▸ **Source passage**:

Companies tend to struggle to create and publish good content on their blog. If you’re a marketer, you’re most likely not a professional writer. Hence it can be difficult to figure out what your audience is interested in, write good content around those topics, all while running your other marketing tasks. And when your segment has many big actors with content marketing teams dedicated to maintaining an efficient blog, it can be challenging to try and compete with them. So it’s important to understand what matters in terms of content quantity and quality.
Publish good content, yes indeed. Here’s how.
If you want to do things right and publish good content, you should:
1. Start by really (I mean, really) asking yourself what your audience cares about (anyone potentially interested in your product or service). Find what pain points they want to tackle in their job, what question they would ask if you were in front of them. In other words, define your buyer personas. If you want to know more about buyer personas and how important they should be to you in an overall marketing and sales standpoint, go here.
2. Once you know their questions, interests, challenges, think about how you can provide answers. You don’t need to be a know-it-all. Besides, no one wants to read “hey guys, you have this issue but it’s a stupid issue since I have the perfect answer for it and here it is”. Rather, show that you understand the challenge, show you can relate to it and then offer an approach to tackle it or even just a point of view, or how you personally dealt with the issue.
FYI, that’s what I’m doing in this article: I know it’s hard to publish good content on a blog and people care about doing it right, so I’m sharing my point of view and tips on the subject.
3. Respect the 80/20 rule: 20% of your content should be about your brand. Good news is, you can still talk about your product/service! And it makes sense, your audience (prospects and customers!) can be interested in your new features, the evolution of your company, and any other brand related article.
4. Be human! You’re not writing for robots. Things don’t have to be absolutely perfect or nobody would write. Sometimes there are grammar errors in articles in The New York Times. You’re writing to human beings, and “errare humanum est” (to err is human). Focus on the topic of the article. On having a personal angle to a subject and most of all, on bringing an added value to anyone reading your article. That’s what good content is. Once you master that you can ask yourself how you can optimize your articles with the perfect image size, length of sentences, and all those practical tips that don’t really matter if you don’t have the content to start with.

▸ **Record extracts**:
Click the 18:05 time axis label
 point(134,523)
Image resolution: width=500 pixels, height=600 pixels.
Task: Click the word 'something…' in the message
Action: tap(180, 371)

▸ **Prompt**: Summarize the article on publishing good blog content in two sentences.

▸ **Result of the task**: Publishing good blog content is hard for marketers, who are usually not professional writers and may have to compete with companies whose content marketing teams are dedicated to their blogs. The article advises defining buyer personas to learn what the audience cares about, offering relatable approaches to their challenges instead of acting like a know-it-all, keeping 20% of the content about the brand, and writing for human beings by focusing on the topic, a personal angle and added value before optimizing details.